* **WHAT IS NEEDED**: Whatever appears in the listing, return all of it exactly.

* **SUPPLIED DATA**:
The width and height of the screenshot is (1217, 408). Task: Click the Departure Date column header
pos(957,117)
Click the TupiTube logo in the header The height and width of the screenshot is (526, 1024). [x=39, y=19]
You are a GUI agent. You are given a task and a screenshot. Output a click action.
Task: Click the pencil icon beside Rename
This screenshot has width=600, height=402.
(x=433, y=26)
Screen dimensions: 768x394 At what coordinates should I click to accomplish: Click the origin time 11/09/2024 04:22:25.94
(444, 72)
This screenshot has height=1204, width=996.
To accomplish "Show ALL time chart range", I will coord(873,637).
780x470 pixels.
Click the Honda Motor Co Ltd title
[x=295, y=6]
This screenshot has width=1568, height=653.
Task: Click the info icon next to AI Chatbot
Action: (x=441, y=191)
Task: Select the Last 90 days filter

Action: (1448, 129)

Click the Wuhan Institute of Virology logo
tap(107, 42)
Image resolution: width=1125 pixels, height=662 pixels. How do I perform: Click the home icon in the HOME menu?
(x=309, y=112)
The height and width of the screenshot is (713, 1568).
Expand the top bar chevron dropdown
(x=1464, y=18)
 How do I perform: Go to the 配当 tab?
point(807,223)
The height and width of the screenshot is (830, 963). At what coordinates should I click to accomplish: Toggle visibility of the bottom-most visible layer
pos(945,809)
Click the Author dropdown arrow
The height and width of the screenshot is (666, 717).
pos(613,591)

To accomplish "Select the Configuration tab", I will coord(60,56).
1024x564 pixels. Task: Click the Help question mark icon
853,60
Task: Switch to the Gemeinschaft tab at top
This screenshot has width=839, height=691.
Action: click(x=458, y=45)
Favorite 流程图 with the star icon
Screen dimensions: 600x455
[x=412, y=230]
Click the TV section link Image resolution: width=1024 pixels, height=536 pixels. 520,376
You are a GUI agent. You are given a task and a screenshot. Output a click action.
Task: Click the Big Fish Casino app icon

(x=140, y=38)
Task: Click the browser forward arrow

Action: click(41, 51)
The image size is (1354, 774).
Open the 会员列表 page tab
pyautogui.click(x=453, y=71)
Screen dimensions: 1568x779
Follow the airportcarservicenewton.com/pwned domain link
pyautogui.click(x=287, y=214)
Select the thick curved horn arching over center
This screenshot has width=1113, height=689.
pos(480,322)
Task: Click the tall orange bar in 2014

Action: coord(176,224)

* **ANSWER TO THIS EXERCISE**:
The width and height of the screenshot is (1217, 408). Task: Click the Departure Date column header
pos(957,117)
Click the TupiTube logo in the header The height and width of the screenshot is (526, 1024). [x=39, y=19]
You are a GUI agent. You are given a task and a screenshot. Output a click action.
Task: Click the pencil icon beside Rename
This screenshot has width=600, height=402.
(x=433, y=26)
Screen dimensions: 768x394 At what coordinates should I click to accomplish: Click the origin time 11/09/2024 04:22:25.94
(444, 72)
This screenshot has height=1204, width=996.
To accomplish "Show ALL time chart range", I will coord(873,637).
780x470 pixels.
Click the Honda Motor Co Ltd title
[x=295, y=6]
This screenshot has width=1568, height=653.
Task: Click the info icon next to AI Chatbot
Action: (x=441, y=191)
Task: Select the Last 90 days filter

Action: (1448, 129)

Click the Wuhan Institute of Virology logo
tap(107, 42)
Image resolution: width=1125 pixels, height=662 pixels. How do I perform: Click the home icon in the HOME menu?
(x=309, y=112)
The height and width of the screenshot is (713, 1568).
Expand the top bar chevron dropdown
(x=1464, y=18)
 How do I perform: Go to the 配当 tab?
point(807,223)
The height and width of the screenshot is (830, 963). At what coordinates should I click to accomplish: Toggle visibility of the bottom-most visible layer
pos(945,809)
Click the Author dropdown arrow
The height and width of the screenshot is (666, 717).
pos(613,591)

To accomplish "Select the Configuration tab", I will coord(60,56).
1024x564 pixels. Task: Click the Help question mark icon
853,60
Task: Switch to the Gemeinschaft tab at top
This screenshot has width=839, height=691.
Action: click(x=458, y=45)
Favorite 流程图 with the star icon
Screen dimensions: 600x455
[x=412, y=230]
Click the TV section link Image resolution: width=1024 pixels, height=536 pixels. 520,376
You are a GUI agent. You are given a task and a screenshot. Output a click action.
Task: Click the Big Fish Casino app icon

(x=140, y=38)
Task: Click the browser forward arrow

Action: click(41, 51)
The image size is (1354, 774).
Open the 会员列表 page tab
pyautogui.click(x=453, y=71)
Screen dimensions: 1568x779
Follow the airportcarservicenewton.com/pwned domain link
pyautogui.click(x=287, y=214)
Select the thick curved horn arching over center
This screenshot has width=1113, height=689.
pos(480,322)
Task: Click the tall orange bar in 2014

Action: coord(176,224)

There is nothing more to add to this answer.